Monica Halpin is leading an effort with archaeologists from University of Colorado with some special feeding trails with the lappet-faced vultures. For their archaeological investigations, the researchers often are working with ancient animal bones that may have been chewed upon by natural scavengers, such as vultures, or may have been butchered by ancient humans or earlier relatives. They need to be able to distinguish between marks made on bones by scavenging animals vs. hunter-gatherer humans. To accomplish this, we are offering goat legs (obtained from USDA-approved sources such as farmers markets) to the vultures and then saving the leftovers, presumably including beak-marked bones, and shipping them to the archaeology lab in Colorado. Pretty interesting stuff, and refreshing to see our animals contributing toward research that is not strictly biological in context. And our vultures get some naturalistic feeding opportunities as enrichment!


The Elephant Team has ordered cool remote audio recorders (like an audio version of a camera trap) so we can learn how the elephants are vocalizing (or producing other sounds, like snorts perhaps) and, crucially, getting overnight recordings.

Georgia Tech graduate student Andrew Schulz (also a Zoo Volunteer) has been working with the team and Kelly for some time now to investigate the fine-and large-scale manipulations of the trunk in terms of biomechanical forces and manipulative abilities. Kelly seems to love the enrichment she gets from Andrew’s ingenious devices and tasty snacks. Scheduling for Andrew’s work has been badly compromised by the pandemic, but because Kelly seems to enjoy it and the trials can be conducted in a COVID-safe manner, we have been able to continue the work at least at some level.

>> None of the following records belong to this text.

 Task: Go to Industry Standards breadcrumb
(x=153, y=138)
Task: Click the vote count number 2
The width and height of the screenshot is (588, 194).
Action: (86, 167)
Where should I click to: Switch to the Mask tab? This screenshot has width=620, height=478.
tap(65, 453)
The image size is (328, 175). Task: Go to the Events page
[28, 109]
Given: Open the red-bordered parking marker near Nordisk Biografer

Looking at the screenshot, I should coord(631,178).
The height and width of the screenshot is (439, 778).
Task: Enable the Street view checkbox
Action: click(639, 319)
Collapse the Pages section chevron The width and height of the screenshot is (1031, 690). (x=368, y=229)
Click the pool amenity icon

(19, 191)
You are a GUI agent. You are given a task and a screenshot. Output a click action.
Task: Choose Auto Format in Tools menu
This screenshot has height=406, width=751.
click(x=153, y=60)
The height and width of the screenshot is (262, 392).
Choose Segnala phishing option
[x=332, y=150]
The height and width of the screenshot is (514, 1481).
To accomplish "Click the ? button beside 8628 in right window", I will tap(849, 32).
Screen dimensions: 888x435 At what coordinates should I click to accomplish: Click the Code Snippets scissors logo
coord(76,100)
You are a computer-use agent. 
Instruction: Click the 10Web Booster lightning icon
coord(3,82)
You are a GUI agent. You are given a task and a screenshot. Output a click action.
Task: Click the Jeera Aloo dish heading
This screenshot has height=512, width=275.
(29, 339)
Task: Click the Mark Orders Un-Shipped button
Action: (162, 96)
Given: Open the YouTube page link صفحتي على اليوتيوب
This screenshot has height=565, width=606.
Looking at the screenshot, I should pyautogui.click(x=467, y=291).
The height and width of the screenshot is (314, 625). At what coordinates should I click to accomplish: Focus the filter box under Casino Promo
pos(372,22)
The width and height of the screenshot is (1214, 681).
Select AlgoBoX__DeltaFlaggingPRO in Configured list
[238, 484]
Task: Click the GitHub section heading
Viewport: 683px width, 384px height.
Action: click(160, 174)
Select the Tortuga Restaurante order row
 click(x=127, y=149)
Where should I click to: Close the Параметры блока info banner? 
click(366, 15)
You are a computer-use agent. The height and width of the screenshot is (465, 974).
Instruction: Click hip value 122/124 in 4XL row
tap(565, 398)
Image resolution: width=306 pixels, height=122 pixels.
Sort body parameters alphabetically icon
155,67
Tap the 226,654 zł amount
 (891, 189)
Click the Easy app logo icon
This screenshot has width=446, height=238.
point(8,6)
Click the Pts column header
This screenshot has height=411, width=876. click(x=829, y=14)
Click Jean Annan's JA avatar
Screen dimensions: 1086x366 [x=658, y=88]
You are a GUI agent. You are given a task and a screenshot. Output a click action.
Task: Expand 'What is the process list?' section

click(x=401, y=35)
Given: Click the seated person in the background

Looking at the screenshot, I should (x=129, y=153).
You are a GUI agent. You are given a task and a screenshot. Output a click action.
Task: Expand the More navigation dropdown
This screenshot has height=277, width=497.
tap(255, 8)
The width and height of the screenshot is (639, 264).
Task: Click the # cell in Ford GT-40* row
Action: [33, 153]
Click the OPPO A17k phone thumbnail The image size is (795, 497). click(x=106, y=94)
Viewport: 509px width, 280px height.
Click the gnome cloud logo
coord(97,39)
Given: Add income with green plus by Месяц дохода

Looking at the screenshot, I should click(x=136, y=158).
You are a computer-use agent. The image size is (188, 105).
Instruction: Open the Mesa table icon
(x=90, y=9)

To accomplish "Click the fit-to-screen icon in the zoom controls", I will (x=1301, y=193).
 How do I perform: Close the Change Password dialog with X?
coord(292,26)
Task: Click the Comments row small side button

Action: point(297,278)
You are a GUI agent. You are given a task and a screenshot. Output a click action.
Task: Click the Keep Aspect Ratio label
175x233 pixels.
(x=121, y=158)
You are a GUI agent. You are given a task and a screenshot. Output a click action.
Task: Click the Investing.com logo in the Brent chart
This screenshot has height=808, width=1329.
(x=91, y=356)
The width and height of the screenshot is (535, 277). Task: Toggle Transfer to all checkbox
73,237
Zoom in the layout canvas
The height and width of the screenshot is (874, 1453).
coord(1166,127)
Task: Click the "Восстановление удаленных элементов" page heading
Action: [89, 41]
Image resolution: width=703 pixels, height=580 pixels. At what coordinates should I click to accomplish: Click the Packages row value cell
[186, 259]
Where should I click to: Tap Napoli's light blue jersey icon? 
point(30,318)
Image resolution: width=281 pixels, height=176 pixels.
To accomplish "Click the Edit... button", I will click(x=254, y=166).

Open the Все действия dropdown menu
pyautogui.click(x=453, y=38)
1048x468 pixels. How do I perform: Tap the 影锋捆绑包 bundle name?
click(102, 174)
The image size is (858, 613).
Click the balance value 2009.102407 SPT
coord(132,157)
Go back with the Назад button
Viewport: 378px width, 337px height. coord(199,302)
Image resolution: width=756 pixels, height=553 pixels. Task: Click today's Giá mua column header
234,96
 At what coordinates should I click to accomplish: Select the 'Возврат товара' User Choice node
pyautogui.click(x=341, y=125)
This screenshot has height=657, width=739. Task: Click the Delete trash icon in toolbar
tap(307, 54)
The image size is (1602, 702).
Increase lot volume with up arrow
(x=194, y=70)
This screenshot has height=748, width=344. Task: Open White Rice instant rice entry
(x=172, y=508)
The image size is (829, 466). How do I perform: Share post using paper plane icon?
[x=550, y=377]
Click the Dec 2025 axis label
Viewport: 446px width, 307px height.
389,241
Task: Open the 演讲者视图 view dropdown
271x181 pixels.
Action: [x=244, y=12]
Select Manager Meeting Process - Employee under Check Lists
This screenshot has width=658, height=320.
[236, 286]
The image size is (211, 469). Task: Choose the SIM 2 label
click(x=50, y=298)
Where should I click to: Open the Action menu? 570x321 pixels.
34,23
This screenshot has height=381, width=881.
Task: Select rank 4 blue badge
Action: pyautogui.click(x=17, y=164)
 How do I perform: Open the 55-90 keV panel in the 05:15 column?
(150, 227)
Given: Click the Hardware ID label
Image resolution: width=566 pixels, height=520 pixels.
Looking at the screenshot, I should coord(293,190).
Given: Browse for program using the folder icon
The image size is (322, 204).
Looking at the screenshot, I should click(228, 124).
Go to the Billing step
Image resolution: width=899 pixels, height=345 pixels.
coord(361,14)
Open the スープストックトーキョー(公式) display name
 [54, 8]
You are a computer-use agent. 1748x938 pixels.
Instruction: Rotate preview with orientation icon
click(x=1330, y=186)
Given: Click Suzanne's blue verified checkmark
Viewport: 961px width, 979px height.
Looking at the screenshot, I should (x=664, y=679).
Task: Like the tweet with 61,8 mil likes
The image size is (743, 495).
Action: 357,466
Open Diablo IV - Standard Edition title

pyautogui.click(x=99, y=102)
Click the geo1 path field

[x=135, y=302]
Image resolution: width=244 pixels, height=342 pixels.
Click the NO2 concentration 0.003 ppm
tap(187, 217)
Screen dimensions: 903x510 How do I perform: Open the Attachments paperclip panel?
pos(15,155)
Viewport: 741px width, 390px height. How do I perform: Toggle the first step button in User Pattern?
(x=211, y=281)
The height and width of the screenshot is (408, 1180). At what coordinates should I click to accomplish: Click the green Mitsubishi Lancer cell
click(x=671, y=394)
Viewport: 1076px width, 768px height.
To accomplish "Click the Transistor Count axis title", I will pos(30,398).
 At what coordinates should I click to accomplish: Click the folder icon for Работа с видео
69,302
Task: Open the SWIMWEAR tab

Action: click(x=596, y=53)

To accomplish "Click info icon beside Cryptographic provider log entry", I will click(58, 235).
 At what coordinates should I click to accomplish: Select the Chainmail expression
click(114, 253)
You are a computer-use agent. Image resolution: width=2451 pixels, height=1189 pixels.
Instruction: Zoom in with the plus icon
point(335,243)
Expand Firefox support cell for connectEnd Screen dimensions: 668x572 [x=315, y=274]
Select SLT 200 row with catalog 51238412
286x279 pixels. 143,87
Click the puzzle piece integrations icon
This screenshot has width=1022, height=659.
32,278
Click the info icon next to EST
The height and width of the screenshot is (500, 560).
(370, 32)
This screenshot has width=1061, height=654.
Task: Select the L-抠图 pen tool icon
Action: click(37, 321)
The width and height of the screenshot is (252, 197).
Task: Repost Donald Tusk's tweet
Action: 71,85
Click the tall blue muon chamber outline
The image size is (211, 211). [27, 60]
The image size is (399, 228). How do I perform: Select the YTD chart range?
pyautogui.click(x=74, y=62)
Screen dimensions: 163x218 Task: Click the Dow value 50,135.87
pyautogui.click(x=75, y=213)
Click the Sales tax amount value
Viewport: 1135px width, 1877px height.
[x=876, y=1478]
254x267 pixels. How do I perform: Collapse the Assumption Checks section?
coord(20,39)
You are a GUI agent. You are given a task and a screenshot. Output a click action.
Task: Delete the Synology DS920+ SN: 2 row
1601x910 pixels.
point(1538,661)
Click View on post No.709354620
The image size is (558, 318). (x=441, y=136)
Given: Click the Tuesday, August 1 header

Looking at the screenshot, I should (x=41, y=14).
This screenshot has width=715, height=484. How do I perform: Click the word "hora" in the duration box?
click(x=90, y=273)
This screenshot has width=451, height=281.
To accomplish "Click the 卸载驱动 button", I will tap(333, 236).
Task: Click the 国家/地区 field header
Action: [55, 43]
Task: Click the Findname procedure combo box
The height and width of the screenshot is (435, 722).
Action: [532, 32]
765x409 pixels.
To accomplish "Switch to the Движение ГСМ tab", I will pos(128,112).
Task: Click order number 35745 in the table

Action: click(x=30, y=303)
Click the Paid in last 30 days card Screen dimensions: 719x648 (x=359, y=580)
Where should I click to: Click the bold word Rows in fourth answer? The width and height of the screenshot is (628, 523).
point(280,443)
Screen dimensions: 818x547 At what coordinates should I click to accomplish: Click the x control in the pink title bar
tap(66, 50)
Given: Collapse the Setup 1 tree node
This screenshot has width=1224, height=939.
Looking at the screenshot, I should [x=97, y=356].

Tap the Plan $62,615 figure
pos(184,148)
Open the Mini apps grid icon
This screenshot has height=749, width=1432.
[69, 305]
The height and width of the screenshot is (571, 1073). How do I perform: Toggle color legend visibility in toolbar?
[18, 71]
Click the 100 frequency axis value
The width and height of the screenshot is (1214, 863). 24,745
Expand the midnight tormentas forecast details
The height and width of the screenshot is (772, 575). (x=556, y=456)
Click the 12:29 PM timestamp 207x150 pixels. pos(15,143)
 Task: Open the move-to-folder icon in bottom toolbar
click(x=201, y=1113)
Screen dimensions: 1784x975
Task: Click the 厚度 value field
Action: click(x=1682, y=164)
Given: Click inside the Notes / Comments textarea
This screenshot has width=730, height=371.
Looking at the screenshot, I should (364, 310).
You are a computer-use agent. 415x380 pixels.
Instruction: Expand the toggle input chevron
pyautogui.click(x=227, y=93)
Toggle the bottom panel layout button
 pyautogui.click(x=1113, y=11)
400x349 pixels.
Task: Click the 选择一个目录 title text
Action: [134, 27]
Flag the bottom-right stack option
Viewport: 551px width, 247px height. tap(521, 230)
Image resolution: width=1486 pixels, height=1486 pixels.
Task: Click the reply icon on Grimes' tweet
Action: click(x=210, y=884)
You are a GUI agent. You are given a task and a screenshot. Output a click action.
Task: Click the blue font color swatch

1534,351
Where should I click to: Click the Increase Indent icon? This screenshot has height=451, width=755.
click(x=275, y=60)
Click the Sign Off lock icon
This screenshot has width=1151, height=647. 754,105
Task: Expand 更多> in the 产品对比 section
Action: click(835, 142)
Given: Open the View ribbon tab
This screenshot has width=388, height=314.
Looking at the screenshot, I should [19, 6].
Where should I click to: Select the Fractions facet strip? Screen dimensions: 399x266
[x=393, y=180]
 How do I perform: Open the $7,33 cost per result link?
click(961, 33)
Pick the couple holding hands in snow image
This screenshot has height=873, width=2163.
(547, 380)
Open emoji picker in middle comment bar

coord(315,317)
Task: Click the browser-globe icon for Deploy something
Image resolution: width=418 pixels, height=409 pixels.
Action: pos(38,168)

Robert Hill and Joe Mendelson have been mining historical data from our colony of Guatemalan beaded lizards and published two short papers on reproduction. One was a summary of clutch size in the species, as well as in the black beaded lizard (working with a collaborator at a zoo in Mexico), and comparing these data to other more well-known species of beaded lizard, such as the gila monster. The other paper also reported, for the first time, ritualistic male–male combat in Guatemalan beaded lizards; this was not unexpected, but nevertheless had never been reported previously. In another project, they are collaborating with a geneticist at University of Tulsa to recover the pedigree of our beaded lizard colony. This will give a record of how all of our individuals are related, to inform future conservation breeding efforts.

Georgia Tech students, working with Joe Mendelson, have been making observations of behaviors in our eastern diamondback terrapins, looking for signs of social and play behaviors. Another group of students, working also with Sam Rivera, documented remarkably different behaviors during surfacing (for breathing) between our newest cohort of tiny baby terrapins and the recently released larger sub-adult terrapins. Aside from the behavioral differences, the team has been using museum specimens and salvaged road-killed terrapins from our partners at the Georgia Sea Turtle Center to investigate the anatomy of poorly studied organs called cloacal bursae in terrapins, as those organs appear to play a role in maintaining buoyancy in the water.


Marieke Gartner worked with the Giraffe Team and former research interns Ellen Sproule and Liz Haseltine to collect pre- and post-data on how our giraffes used their old space vs. the new habitat. That project currently is in the statistics phase, so we can anticipate interesting results to start appearing from those efforts!


Sarah Hamilton, Danielle Linthicum, Melissa King, and Kimberly Rodgers currently are writing up the results of their evaluation of the African Savanna complex. They collected data through surveys and guest observations and will be presenting our findings soon. Specifically, they examined learning outcomes and engagement with interpretive elements (signage). Those results will be interesting, and very valuable. The team will move on next to do a similar evaluation of Trader’s Alley as it is being considered for a general update.

Thank you all for your wonderful patience and support of our Zoo as we are navigating historic times and challenges! We are looking forward to seeing you soon, and imagining your smiles underneath those masks.